Ave Lamia Revista Cultural

Reserva de Derechos 04-2013-030514223300-203

Ciudad de México Año II Número XV Enero 2014

 

De todo un taco
José Luis Barrera

La tortilla es una herencia ancestral que ha sobrevivido a los tiempos modernos, gracias a la versatilidad de que hace lujo: ya sea en tacos de barbacoa, carnitas, cabeza de res –ojo, lengua, cachete, sesos–, al pastor, o simplemente de nopalitos. O bien las deliciosas quesadillas o dobladas de queso, flor de calabaza, huitlacoche, chicharrón o picadillo. En forma de enchiladas de mole, verdes o rojas. O para remedio de los post borrachos (crudos) como chilaquiles. Y qué no se puede decir de las tostadas de pata, tinga, o únicamente con crema para acompañar un rico pozole. Por supuesto que no se deben olvidar los tacos de canasta y sus problemas de identidad, ya que siendo tacos realmente parecen quesadillas.

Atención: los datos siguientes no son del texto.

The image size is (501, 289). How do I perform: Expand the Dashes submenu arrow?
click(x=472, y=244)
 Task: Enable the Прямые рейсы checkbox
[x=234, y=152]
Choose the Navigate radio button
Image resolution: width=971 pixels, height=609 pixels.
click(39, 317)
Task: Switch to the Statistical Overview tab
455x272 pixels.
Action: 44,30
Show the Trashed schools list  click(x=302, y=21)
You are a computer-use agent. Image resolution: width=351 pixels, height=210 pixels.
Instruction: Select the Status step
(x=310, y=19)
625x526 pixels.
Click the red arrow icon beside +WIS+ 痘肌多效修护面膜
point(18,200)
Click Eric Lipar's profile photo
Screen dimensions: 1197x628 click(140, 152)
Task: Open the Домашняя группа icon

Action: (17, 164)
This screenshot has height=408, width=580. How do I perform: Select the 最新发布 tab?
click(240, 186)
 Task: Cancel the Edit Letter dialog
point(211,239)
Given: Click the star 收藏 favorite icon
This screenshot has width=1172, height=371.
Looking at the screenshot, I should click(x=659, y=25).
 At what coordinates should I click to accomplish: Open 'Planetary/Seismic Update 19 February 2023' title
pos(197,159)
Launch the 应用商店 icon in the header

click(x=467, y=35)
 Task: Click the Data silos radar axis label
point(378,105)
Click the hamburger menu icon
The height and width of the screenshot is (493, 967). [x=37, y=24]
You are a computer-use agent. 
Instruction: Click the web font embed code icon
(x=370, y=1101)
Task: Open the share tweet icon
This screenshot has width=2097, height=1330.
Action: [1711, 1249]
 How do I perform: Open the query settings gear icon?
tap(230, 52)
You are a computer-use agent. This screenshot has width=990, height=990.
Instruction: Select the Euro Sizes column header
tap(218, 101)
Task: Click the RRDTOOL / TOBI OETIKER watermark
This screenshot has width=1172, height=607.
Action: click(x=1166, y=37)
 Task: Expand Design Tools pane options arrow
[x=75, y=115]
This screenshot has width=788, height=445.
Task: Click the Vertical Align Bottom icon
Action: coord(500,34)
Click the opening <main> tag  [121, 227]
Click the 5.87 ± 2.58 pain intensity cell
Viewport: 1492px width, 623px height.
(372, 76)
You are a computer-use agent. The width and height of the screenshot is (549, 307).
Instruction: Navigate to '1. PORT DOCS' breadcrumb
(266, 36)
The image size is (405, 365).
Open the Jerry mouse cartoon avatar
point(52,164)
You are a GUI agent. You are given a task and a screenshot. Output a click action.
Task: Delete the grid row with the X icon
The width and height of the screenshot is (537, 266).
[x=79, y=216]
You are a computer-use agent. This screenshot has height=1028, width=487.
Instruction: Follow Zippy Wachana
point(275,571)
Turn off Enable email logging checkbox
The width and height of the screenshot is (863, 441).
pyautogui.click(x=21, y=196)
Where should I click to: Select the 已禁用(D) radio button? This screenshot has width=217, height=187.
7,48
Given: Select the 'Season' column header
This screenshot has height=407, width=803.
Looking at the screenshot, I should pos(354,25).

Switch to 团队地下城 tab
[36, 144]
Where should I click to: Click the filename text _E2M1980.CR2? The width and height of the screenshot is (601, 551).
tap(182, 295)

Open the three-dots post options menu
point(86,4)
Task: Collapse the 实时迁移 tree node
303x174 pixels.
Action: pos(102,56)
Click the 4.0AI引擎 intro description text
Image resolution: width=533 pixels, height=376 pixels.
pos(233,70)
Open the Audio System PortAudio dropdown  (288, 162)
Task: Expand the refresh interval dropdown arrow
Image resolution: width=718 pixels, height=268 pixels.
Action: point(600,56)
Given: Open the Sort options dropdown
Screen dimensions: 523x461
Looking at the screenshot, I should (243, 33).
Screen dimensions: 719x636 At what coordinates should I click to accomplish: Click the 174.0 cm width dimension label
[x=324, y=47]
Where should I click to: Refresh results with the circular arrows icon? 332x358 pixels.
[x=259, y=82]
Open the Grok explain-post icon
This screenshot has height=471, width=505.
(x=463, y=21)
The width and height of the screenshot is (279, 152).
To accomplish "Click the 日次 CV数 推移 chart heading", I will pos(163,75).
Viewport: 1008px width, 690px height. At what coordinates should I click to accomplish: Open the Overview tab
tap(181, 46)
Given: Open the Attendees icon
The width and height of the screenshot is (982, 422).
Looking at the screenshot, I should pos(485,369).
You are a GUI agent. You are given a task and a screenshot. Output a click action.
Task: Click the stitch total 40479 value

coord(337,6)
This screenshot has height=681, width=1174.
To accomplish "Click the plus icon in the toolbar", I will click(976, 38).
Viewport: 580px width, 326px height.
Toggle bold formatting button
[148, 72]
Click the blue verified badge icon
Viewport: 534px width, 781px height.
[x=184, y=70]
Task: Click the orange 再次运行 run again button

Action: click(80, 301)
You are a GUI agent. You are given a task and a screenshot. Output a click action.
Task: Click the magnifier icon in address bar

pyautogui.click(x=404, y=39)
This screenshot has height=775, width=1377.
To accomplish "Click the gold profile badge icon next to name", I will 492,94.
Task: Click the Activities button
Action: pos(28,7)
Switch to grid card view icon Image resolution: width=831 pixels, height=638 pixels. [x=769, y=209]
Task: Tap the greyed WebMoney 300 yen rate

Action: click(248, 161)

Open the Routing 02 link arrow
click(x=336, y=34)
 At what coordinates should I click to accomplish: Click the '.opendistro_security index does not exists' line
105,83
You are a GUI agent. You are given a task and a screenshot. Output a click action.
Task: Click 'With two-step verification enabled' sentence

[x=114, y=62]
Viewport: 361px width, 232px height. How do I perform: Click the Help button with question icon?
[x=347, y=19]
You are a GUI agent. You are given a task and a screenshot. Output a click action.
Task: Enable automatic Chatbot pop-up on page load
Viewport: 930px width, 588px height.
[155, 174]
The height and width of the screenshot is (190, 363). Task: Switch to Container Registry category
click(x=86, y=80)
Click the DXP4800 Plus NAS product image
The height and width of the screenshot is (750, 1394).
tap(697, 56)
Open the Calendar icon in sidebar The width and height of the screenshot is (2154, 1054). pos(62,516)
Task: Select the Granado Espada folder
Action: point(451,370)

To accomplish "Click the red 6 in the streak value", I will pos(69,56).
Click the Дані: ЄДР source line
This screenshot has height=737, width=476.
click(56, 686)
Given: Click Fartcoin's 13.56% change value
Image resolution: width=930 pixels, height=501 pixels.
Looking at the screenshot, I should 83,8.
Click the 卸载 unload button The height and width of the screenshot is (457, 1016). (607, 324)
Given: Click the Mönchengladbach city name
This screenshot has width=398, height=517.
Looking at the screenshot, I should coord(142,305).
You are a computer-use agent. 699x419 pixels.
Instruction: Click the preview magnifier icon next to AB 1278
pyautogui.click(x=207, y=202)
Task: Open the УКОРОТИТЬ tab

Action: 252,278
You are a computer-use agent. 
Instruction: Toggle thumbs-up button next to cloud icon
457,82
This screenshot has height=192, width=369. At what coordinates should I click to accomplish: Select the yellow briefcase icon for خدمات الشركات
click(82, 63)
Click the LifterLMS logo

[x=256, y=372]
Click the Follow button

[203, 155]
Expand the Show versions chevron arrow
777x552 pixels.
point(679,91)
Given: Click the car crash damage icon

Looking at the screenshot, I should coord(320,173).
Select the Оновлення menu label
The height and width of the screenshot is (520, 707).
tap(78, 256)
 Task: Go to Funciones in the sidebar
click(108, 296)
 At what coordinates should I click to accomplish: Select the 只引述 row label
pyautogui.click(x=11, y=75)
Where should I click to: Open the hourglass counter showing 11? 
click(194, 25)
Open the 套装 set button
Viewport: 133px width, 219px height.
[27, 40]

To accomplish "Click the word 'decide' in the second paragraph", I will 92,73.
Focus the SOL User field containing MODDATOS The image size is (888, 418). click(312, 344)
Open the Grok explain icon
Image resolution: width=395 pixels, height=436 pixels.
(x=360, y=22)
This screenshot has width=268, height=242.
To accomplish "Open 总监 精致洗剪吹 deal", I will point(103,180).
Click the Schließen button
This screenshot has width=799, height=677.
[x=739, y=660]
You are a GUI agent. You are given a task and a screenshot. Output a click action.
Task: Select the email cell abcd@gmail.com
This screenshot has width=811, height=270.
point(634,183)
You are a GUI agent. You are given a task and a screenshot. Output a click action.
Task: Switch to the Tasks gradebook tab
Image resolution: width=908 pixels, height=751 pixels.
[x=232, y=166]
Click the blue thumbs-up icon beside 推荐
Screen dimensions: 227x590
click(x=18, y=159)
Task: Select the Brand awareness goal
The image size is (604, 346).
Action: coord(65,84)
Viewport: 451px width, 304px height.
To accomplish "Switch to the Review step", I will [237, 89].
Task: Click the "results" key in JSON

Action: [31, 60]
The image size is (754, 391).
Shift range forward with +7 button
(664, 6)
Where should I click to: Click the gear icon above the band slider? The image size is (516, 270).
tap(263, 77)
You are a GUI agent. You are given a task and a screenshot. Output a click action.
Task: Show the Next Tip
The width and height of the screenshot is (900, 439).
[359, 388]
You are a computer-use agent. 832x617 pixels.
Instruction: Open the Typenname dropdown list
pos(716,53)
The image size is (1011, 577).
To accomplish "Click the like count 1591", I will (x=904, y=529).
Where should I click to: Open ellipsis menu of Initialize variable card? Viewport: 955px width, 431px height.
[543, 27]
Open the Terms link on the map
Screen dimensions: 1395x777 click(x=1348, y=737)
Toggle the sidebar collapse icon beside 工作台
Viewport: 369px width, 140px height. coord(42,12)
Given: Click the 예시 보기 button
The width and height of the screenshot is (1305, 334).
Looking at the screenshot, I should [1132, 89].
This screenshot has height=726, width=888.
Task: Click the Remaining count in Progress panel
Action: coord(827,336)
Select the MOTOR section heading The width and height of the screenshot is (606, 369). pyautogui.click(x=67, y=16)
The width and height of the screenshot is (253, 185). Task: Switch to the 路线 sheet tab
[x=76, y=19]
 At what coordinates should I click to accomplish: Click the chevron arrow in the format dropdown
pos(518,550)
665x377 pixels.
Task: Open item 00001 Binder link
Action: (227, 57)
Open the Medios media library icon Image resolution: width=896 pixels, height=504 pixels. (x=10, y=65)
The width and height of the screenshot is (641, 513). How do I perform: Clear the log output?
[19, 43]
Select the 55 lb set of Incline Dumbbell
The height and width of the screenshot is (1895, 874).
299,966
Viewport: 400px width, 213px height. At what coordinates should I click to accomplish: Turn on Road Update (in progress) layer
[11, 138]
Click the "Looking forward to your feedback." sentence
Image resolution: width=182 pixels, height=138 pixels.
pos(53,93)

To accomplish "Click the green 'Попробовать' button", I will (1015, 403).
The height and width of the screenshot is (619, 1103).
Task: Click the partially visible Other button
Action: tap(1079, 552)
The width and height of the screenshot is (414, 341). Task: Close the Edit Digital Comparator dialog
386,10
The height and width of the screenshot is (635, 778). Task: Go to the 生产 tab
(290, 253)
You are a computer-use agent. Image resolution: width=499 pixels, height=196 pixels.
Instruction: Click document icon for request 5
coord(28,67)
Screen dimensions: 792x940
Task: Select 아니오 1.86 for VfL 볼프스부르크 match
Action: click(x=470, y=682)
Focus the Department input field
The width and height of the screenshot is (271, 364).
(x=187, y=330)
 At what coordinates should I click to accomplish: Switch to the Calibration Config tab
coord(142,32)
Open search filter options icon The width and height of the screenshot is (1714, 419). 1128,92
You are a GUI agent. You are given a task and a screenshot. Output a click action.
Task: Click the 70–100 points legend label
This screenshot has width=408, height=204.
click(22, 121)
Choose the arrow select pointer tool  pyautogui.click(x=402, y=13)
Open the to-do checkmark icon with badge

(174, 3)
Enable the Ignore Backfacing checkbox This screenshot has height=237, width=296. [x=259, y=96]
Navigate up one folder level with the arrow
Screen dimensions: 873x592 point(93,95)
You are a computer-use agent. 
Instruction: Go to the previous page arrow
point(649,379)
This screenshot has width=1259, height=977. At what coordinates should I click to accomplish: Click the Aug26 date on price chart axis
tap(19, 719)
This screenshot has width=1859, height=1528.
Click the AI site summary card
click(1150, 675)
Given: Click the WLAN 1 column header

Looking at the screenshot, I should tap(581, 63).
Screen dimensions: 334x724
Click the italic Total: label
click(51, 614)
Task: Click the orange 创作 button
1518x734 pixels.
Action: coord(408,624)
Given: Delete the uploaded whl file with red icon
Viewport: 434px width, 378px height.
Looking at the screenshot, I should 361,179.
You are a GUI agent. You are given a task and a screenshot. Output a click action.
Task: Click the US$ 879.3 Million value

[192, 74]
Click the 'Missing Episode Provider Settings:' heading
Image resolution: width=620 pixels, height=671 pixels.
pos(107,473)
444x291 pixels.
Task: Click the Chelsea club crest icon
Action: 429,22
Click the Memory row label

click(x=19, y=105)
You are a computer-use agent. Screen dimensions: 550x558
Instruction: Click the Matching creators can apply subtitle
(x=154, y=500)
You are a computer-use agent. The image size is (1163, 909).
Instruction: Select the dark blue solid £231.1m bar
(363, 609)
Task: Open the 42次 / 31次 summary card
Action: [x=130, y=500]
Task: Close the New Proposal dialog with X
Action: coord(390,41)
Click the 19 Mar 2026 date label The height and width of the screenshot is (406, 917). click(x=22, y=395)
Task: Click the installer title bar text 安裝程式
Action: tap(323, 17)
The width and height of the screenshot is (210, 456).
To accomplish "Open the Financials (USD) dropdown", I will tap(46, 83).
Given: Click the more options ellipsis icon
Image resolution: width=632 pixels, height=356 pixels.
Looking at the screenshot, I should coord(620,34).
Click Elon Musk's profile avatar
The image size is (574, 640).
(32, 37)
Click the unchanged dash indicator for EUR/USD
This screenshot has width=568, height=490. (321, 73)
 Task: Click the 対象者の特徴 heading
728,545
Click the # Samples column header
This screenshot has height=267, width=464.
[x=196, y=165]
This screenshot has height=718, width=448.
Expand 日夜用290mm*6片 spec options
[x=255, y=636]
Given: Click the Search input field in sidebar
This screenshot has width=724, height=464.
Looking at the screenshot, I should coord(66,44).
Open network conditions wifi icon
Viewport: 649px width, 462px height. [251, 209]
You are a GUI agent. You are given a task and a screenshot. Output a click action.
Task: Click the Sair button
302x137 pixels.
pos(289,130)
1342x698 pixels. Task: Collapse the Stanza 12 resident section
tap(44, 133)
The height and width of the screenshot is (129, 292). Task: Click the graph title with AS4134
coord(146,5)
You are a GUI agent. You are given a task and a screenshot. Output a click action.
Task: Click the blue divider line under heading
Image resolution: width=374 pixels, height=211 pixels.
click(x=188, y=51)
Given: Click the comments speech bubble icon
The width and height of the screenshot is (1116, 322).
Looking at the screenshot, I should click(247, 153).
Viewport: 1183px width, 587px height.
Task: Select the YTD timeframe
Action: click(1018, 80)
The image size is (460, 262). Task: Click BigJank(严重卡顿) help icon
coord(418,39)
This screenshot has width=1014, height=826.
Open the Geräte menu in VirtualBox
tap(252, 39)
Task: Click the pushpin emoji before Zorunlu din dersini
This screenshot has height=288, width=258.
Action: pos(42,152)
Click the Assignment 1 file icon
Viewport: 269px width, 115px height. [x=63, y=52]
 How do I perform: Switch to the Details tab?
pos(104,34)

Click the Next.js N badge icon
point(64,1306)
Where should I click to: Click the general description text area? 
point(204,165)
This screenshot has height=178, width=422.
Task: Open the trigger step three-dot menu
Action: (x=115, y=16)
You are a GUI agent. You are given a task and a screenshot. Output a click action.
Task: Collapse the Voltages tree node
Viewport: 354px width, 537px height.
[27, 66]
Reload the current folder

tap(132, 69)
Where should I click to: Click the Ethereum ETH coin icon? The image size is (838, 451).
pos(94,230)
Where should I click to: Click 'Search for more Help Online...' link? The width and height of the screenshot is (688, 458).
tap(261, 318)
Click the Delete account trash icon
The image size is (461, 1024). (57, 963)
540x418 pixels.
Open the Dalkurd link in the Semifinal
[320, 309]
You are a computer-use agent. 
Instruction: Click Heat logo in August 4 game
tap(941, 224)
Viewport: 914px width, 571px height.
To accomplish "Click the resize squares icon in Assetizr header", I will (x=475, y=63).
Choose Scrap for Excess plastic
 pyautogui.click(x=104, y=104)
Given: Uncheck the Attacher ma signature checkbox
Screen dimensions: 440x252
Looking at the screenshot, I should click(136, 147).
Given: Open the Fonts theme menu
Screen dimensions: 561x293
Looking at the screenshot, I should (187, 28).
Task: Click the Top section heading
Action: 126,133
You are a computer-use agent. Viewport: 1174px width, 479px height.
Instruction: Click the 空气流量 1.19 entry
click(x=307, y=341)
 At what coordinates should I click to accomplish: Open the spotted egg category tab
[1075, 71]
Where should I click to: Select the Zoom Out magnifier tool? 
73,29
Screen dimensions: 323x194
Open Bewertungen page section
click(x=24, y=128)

Por eso, ni los cambios alimenticios de los mexicanos por la penetración gastronómica de otros países –de la alta cocina a la comida chatarra–, ni su cada vez más deteriorada imagen nutricional (no han inventado una versión light), mucho menos las constantes alzas del precio han logrado vencer el consumo de este alimento tradicional de nuestro país.

Aunque los establecimientos para su elaboración y venta, conocidos como tortillerías, tienen su existencia en los barrios populares de clase media y baja, su influjo llega hasta las clases altas, que no se niegan al placer de disfrutarla en cualquiera de sus modalidades, lo mismo en su casa, que en puestos semifijos de tacos o “garnachas”, o en restaurantes típicos. Tal es su popularidad, que en cualquier moderna tienda de autoservicio se encuentran cinco o seis presentaciones de tortillas, desde la recién hecha, hasta las empaquetadas para su posterior calentamiento en el hogar, o hechas tostadas, y en cualquier parte del país se pueden encontrar elaboradas a base de maíz o de trigo; pequeñas para los taqueros, o grandes como las famosas tlayudas o totopos oaxaqueños, blancas o prietitas; caseras o industrializadas.

En fin, la tortilla aunque se está quedando sin su compañero prehispánico, el pulque (que ya es bebida snob), todavía se defiende de los embates de la modernidad y de los nutriólogos, amén del creciente precio; aprovechando los magros triunfos deportivos, los escándalos políticos o el final de alguna telenovela de lágrima fácil. Y aunque cada vez sube más que el salario mínimo, la tortilla seguirá siendo la base de nuestra alimentación, aún cuando la sigan culpando del sobrepeso de los mexicanos cada vez más sedentarios.

“De lengua me como un taco” mientras “me echo un taco de ojo” y le “echo mucha crema a mis tacos”. Porque “en la forma de agarrar el taco se conoce al que es tragón”.